Stored items
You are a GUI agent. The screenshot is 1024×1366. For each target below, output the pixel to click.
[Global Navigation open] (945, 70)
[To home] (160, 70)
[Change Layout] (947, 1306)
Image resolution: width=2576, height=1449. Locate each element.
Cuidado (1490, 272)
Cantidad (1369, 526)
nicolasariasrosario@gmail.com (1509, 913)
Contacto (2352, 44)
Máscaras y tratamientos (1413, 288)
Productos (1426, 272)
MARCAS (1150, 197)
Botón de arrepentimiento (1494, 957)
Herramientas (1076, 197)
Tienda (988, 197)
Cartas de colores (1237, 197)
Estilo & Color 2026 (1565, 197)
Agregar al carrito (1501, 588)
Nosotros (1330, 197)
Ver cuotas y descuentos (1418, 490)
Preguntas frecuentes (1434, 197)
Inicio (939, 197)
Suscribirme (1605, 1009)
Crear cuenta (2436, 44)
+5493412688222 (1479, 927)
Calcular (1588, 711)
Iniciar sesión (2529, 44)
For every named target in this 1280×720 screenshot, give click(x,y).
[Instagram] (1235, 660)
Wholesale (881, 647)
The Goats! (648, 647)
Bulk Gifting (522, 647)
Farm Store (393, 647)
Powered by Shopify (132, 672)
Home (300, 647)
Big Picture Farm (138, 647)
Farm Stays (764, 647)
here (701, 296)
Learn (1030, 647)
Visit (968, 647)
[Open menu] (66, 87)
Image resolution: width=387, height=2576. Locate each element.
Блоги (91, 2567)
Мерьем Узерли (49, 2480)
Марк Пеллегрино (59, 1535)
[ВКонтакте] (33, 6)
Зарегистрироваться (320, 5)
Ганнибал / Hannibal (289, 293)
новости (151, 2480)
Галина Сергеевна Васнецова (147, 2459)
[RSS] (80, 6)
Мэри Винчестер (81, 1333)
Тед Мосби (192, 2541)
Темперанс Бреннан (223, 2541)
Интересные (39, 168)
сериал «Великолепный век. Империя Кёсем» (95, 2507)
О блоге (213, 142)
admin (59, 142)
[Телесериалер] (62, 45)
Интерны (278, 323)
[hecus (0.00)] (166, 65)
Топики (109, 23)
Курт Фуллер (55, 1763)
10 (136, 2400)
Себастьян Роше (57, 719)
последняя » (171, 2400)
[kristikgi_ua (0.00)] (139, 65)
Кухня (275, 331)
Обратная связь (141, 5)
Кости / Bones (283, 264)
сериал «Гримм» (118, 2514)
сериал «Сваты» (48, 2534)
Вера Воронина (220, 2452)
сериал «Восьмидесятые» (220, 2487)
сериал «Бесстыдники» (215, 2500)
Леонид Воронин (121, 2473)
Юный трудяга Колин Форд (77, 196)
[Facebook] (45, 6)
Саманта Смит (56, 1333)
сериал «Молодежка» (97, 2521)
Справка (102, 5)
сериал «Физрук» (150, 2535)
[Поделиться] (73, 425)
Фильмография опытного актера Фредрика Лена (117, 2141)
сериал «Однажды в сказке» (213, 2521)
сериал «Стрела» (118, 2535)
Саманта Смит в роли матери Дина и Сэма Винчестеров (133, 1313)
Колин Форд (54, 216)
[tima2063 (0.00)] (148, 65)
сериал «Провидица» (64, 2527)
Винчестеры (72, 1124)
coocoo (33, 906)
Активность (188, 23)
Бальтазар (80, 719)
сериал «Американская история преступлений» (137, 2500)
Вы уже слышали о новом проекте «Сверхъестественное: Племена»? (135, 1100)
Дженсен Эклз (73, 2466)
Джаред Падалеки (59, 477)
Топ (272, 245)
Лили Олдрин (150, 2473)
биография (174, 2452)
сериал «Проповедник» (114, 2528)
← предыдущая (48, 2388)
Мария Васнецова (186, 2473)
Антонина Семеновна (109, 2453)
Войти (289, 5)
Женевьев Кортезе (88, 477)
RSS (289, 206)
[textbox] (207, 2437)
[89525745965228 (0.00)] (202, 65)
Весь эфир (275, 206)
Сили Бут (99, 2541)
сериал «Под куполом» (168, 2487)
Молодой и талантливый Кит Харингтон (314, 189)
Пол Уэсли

» **Work instruction**
Go through the entries and filter for lines holding the word "click"; copy each match.

» **Response for this exercise**
You are a GUI agent. The screenshot is 1024×1366. For each target below, output the pixel to click.
For every named target in this 1280×720 screenshot, give click(x,y).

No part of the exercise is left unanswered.